#### [To do]
• A. In the forum post about the brother's girlfriend and the christening, what country is the brother emigrating to?
• B. Say whether each statement agrees with the forum post about the brother's girlfriend and the christening. Answer yes or no and quote the deciding words. (i) The poster's daughter is an only child. (ii) The poster has already met the brother's girlfriend. (iii) The brother plans to keep seeing the girlfriend after he moves abroad.
• C. Continue the forum thread about the brother's girlfriend and the christening from where it stops.

#### [Document excerpt]
##########

Share your dilemmas and get honest opinions from other Mumsnetters.

About brothers "girlfriend" coming to my daughter's christening

154 replies

Birdiegirl · 07/08/2012 19:58

I have only one brother and I asked him to be Godfather to our DD, she is our only child (not sure that matters but just to give you the full picture)

Anyway DB has decided to emigrate to Australia and should be gone by September. The christening is next Subday so no problems there.

The issue is my DB is shagging a 19 year old, he is 34. He has told me that he's only going out with this girl to fill in time until he leaves and once he goes to Aus it will be over.

He asked to bring her to the christening and DH and said we'd prefer if he didn't because (a) she's far too young for him in our opinion, (b) it's only a temporary thing and (c) we've never met her and the christening is a family occasion with only a couple of very close friends.

Now my brother is saying if he can't bring this girl then he won't go either. And my reply has been well if you don't come to your only niece's christening you'll never see her or me again.

So am I being unreasonable, should I back down and let him bring her?

Please be gentle, thanks.

OP posts:
eleda · 08/08/2012 18:18

You've asked him to be Godfather. He should take that as a real honour and trying to bribe you into letting his GF come by saying he won't come is not right.

##########

#### [Data extract]
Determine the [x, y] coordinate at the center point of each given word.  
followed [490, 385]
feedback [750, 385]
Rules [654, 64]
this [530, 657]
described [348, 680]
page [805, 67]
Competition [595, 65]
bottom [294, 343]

##########

#### [Exercise answers]
• A. Australia.

• B.
(i) Yes: "she is our only child"
(ii) No: "we've never met her"
(iii) No: "once he goes to Aus it will be over"

• C.
That said, the age gap is irrelevant, however unsavoury you find it. It's his relationship and they are both consenting adults.
Maybe if you make it clear to him that it is because it is an intimate family occasion that you don't want her to come as he has told you she is temporary and not because of her age.

I'm not sure you should have given him such an ultimatum but I would certainly be reconsidering wanting him as my childs Godfather if he is prepared to put a temporary girlfriend over his neice and sister.

You could say to your brother that if she wants to come and meet the family his gf can come to the church (after all, it's a public service) but that it she won't be able to come to your house/party/whatever you are doing afterwards. If you're paying and catering for people it's up to you!

I don't think you should back down in not letting her come but I would renege on your ultimatum though - it's not worth falling out over for life!

Good luck! Families for you!

PicklesThePottyMouthedParrot · 08/08/2012 18:29

Well I think your both being naughty to be honest. Maybe this 19 year old lady could knock some sense into both of you!

Sallyingforth · 08/08/2012 19:20

Yes Comma, I do understand.
I was just taking your comment as a starting point to say to the OP that the brother should no longer be invited to be a godfather since he cannot do the job from Australia.

sancerreity · 08/08/2012 19:36

Have you ever thought he might be trying to talk himself into this girl being 'disposable' to protect himself from heartache in September.

Presumably she knows he is emigrating so is fully aware of wht she is getting herself in to.